SERANG, LINIMASSA.ID – Pemerintah Provinsi (Pemprov) Banten menargetkan penyusunan Detail Engineering Design (DED) untuk proyek pelebaran Jalan Serdang–Bojonegara–Merak selesai pada tahun ini.
Dokumen tersebut menjadi tahapan penting sebelum pemerintah pusat merealisasikan pembangunan jalan menjadi empat lajur.
Gubernur Banten Andra Soni mengatakan, pembahasan mengenai pengembangan ruas jalan Bojonegara tersebut telah beberapa kali dilakukan bersama Kementerian Pekerjaan Umum (PU).
Menurutnya, kedua pihak memiliki komitmen yang sama untuk mempercepat peningkatan kapasitas jalan di kawasan industri tersebut.

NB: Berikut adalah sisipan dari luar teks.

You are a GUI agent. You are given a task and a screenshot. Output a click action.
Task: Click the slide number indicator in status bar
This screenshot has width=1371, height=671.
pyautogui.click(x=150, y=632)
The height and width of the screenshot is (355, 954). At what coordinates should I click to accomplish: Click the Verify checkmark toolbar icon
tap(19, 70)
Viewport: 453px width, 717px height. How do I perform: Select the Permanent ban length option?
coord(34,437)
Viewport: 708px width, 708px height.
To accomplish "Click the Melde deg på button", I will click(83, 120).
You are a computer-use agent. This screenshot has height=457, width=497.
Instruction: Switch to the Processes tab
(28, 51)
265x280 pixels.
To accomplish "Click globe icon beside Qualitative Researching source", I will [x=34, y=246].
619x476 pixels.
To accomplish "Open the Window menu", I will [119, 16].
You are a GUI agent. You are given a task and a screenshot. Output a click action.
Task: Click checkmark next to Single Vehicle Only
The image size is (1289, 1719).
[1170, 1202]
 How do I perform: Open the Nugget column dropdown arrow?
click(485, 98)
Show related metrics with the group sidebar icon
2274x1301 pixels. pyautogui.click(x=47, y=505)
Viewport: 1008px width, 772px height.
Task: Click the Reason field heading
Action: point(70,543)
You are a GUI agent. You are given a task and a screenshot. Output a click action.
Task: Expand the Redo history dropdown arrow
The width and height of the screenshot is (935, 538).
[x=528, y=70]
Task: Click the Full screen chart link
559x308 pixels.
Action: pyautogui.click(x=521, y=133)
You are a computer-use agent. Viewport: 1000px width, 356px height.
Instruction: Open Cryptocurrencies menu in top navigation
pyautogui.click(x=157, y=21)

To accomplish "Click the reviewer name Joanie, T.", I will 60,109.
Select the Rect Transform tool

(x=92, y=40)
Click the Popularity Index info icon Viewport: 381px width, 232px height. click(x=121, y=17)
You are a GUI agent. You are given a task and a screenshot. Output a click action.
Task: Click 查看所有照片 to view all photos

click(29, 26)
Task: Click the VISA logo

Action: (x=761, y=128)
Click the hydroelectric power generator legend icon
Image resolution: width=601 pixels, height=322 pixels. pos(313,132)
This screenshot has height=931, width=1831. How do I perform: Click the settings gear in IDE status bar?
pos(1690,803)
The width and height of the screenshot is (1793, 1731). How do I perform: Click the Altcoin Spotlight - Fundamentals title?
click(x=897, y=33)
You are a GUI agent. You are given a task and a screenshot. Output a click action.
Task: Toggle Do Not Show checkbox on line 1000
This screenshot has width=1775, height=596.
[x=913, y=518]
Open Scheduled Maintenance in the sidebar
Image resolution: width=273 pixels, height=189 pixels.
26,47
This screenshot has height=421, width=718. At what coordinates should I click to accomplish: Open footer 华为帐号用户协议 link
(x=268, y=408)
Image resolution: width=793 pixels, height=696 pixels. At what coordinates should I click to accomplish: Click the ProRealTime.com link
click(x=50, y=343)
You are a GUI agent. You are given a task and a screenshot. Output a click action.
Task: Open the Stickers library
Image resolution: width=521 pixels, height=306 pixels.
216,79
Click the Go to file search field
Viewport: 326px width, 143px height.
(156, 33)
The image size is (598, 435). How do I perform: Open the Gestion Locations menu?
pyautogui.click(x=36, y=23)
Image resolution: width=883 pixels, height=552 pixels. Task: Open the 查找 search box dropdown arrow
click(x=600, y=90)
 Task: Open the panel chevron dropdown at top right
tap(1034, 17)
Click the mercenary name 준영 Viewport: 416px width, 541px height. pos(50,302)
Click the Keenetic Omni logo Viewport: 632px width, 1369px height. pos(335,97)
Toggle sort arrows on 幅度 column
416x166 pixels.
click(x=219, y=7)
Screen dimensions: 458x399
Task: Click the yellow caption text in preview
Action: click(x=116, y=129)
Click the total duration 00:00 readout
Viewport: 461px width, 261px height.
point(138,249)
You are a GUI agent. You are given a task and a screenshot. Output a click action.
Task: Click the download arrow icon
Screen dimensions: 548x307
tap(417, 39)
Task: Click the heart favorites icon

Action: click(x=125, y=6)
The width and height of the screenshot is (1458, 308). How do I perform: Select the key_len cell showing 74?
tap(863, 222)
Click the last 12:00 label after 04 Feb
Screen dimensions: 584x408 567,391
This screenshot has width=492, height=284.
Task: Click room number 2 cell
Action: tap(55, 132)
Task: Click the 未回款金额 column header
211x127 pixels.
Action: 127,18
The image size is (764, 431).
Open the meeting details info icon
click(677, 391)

Ia menilai pelebaran jalan Bojonegara sudah menjadi kebutuhan yang mendesak. Pasalnya, kondisi ruas jalan saat ini dinilai belum memenuhi standar untuk melayani kawasan yang dipadati aktivitas industri, pelabuhan, dan pertambangan.
Selain itu, jalur tersebut juga berdampingan dengan permukiman warga, fasilitas kesehatan, serta lembaga pendidikan. Karena itu, menurut Andra, diperlukan langkah nyata agar aktivitas masyarakat dan kendaraan industri dapat berjalan lebih aman.
Andra mengungkapkan, sempitnya badan jalan saat ini membuat pengguna jalan harus berbagi ruang dengan kendaraan bertonase besar, sehingga berpotensi meningkatkan risiko kecelakaan.
Pelebaran Jalan Bojonegara
Untuk mendukung rencana pelebaran jalan Bojonegara menjadi empat lajur dengan lebar sekitar 25 meter, Pemprov Banten telah mengalokasikan anggaran pada 2026 guna menyusun DED.
Melalui dokumen tersebut, pemerintah akan memperoleh data rinci mengenai kebutuhan lahan, estimasi biaya pembebasan tanah, hingga anggaran pembangunan.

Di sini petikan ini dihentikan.